片思い?両思い?
「これから、俺は香奈枝とデートだ。・・・考えすぎんなよ?仕事はともかく好きな女には素直にな・・・プライドなんて邪魔なだけだぞ?」
プライド?
「素直すぎよ・・・洸一は・・・」
「そうか?いいことだろ?」
香奈枝さんのオデコにそっとキスを落とす。
「ちょ・・何考えてるのよ!誰が見てるかわからないのに~」
香奈枝さんの顔が真っ赤になる。
「いいだろ?早瀬の社長夫婦はいつまでたっても仲がいいって、週刊誌に載るかもな」
「・・・・ばか!」
あははっ、と笑って
「あ、これ、俺と聡、香奈枝の携帯番号」
名詞入れから、紙を出して渡してくれる。
「え・・・」
「プライベートの番号だから、気にしないでかけてくればいい。悩むより相談しろ。俺たちは隆平より少しだけ前を生きてる。
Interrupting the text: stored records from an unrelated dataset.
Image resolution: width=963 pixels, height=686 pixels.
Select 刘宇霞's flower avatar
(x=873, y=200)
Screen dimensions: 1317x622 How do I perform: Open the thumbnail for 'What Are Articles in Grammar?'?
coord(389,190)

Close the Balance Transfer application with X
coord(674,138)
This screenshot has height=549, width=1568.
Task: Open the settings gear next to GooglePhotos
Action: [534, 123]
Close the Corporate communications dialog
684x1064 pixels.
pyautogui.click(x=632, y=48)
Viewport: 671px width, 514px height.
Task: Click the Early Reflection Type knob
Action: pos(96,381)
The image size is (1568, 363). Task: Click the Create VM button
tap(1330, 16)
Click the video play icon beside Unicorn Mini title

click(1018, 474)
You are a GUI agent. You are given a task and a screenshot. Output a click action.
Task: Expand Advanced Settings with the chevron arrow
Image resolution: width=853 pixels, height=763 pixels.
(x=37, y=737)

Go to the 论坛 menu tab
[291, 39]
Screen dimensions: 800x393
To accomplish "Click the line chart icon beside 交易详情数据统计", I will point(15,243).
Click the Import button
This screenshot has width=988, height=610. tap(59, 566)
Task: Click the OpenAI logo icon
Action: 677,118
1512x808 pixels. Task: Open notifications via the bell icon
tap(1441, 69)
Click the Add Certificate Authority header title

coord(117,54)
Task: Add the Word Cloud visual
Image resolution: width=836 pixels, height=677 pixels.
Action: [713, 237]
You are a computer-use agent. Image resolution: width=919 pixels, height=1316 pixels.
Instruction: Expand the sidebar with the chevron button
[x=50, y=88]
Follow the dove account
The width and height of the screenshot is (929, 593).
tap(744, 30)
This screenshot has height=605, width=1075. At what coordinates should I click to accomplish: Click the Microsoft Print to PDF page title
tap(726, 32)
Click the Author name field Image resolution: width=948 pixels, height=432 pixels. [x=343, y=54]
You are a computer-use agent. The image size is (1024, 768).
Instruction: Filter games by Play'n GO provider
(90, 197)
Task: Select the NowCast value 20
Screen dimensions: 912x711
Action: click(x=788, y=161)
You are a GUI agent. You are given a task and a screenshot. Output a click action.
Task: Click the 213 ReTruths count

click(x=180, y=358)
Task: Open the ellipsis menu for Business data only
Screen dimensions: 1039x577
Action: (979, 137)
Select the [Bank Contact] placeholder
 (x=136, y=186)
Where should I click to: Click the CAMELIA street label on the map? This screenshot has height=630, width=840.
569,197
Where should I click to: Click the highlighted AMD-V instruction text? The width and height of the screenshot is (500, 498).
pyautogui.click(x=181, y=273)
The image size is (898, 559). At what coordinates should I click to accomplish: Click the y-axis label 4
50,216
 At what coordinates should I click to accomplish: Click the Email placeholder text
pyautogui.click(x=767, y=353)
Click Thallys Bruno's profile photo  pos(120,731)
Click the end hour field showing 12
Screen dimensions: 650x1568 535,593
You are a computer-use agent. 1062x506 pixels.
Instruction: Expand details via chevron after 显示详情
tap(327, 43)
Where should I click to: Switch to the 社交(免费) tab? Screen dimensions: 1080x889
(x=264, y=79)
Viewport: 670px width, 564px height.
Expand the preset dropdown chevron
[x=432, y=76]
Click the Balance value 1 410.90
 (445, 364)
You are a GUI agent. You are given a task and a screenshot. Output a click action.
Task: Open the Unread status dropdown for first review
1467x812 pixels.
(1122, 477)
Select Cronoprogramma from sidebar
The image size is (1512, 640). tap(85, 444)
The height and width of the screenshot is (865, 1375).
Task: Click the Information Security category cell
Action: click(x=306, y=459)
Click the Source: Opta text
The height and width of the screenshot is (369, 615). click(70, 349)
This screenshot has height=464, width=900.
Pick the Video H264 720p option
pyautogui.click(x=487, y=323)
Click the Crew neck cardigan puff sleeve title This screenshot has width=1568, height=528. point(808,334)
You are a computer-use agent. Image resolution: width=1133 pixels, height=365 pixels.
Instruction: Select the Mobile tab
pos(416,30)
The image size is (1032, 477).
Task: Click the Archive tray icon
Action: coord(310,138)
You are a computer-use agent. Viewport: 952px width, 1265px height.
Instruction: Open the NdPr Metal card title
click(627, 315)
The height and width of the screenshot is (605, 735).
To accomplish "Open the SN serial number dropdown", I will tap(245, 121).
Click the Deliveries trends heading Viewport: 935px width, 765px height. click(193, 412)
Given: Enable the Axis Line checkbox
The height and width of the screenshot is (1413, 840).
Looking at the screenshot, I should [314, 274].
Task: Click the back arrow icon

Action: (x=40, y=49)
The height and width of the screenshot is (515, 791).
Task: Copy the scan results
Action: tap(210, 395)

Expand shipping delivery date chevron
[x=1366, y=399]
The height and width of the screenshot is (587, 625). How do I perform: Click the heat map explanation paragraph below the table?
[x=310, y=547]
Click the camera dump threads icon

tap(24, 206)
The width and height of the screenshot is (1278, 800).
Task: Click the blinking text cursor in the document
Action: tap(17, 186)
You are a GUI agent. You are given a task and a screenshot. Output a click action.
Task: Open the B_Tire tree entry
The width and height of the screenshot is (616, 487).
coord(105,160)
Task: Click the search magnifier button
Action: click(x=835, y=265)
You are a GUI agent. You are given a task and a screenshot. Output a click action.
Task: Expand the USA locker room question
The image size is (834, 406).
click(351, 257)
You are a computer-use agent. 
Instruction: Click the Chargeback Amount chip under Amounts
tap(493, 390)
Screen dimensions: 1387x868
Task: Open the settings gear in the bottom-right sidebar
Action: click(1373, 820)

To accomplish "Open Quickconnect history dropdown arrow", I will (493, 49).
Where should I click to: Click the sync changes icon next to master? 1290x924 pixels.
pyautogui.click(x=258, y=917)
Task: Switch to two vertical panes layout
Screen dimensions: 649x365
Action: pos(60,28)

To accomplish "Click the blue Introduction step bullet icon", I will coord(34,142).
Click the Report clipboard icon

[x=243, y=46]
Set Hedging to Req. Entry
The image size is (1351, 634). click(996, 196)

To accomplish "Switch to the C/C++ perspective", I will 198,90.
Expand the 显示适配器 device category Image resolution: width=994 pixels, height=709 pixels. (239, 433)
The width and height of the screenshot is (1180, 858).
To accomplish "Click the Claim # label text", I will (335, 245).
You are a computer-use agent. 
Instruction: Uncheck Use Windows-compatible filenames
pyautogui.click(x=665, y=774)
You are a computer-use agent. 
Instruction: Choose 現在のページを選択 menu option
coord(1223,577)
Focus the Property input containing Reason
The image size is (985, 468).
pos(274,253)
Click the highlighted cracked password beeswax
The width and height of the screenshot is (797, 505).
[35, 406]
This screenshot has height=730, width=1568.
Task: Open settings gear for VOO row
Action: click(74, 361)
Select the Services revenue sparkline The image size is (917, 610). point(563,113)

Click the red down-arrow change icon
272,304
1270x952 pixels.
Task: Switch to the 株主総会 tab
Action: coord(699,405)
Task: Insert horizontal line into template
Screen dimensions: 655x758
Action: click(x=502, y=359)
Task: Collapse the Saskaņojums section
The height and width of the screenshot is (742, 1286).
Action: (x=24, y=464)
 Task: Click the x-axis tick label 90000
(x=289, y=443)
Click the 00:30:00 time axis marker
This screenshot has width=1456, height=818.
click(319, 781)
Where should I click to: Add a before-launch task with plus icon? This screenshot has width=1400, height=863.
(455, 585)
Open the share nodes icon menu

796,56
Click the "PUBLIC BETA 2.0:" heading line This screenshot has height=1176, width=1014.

参考になるぜ?」
「・・はい!ありがとうございます!」
俺は立ち上がり頭を下げた。
「じゃ、またね」
香奈枝さんは優しく微笑むと、洸一さんと手を繋いで店の外にある車に乗り込んだ。
仲良いんだな。
車を見送った後、俺は少しの間考えていた。
そして
理沙に会おう。
立ち上がって、店を出ると、理沙に電話をかけた。